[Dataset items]
● ● ● ● ● ● ●
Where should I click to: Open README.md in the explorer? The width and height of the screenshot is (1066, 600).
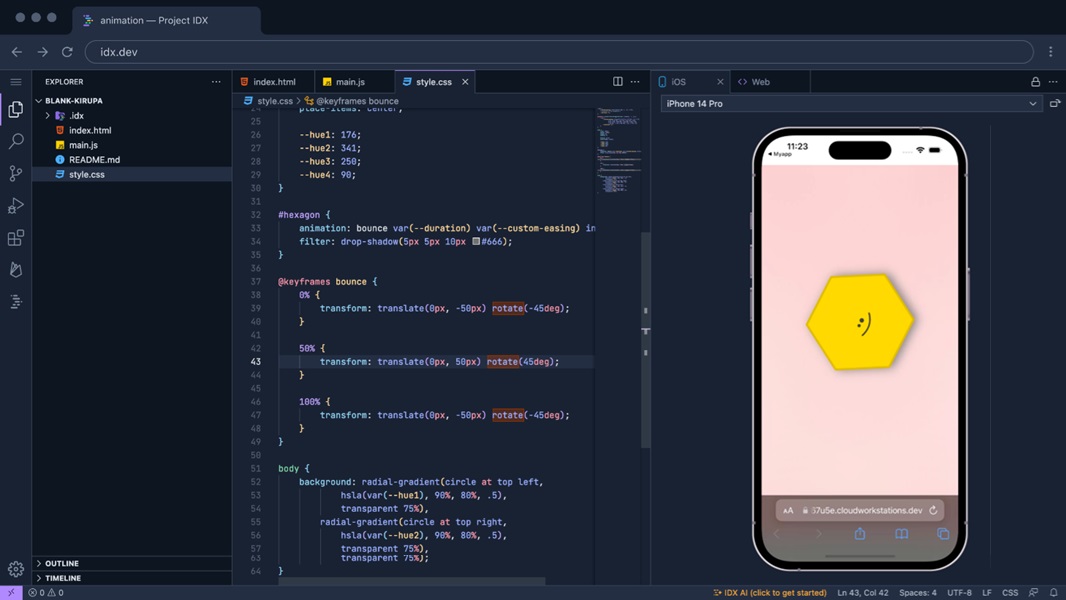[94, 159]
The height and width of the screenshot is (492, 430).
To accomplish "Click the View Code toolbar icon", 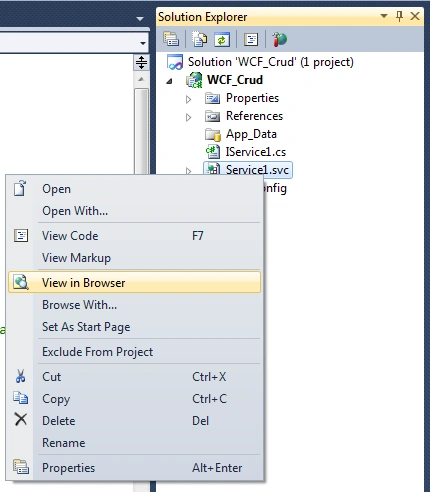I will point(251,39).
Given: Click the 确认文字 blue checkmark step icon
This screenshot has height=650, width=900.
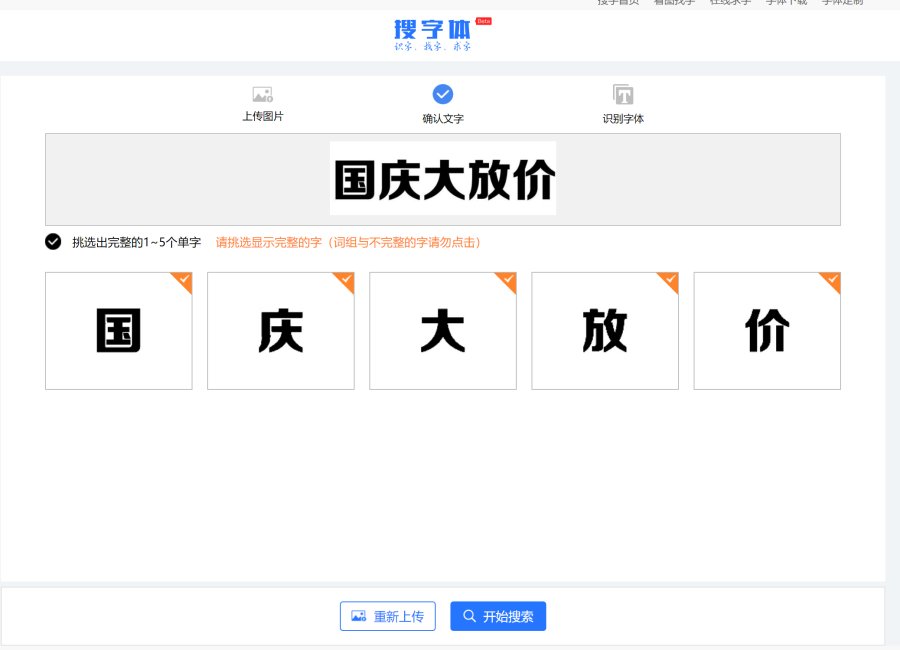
● ● ● ● ● ● ●
Set the pictures aside and restate word for word only the lines from the line containing "Given: Click the" through the end of the entries above, both included.

WRITTEN ANSWER
Given: Click the 确认文字 blue checkmark step icon
This screenshot has height=650, width=900.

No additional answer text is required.